** START Exercise input **

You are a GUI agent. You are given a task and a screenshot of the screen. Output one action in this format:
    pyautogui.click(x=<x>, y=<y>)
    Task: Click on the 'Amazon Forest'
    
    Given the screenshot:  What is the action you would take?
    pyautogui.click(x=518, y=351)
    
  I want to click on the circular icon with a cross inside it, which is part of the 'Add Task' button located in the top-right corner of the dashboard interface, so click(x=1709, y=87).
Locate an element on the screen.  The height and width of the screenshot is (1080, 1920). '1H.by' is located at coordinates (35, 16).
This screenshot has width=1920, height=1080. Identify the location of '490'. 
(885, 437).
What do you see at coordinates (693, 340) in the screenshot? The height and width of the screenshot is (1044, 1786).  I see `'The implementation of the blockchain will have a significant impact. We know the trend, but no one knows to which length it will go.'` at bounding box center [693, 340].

** END Exercise input **

Copy out all of the data above, but put "Find" in place of "Identify" and keep everything else the same.

You are a GUI agent. You are given a task and a screenshot of the screen. Output one action in this format:
    pyautogui.click(x=<x>, y=<y>)
    Task: Click on the 'Amazon Forest'
    
    Given the screenshot:  What is the action you would take?
    pyautogui.click(x=518, y=351)
    
  I want to click on the circular icon with a cross inside it, which is part of the 'Add Task' button located in the top-right corner of the dashboard interface, so click(x=1709, y=87).
Locate an element on the screen.  The height and width of the screenshot is (1080, 1920). '1H.by' is located at coordinates (35, 16).
This screenshot has width=1920, height=1080. Find the location of '490'. 
(885, 437).
What do you see at coordinates (693, 340) in the screenshot? The height and width of the screenshot is (1044, 1786).  I see `'The implementation of the blockchain will have a significant impact. We know the trend, but no one knows to which length it will go.'` at bounding box center [693, 340].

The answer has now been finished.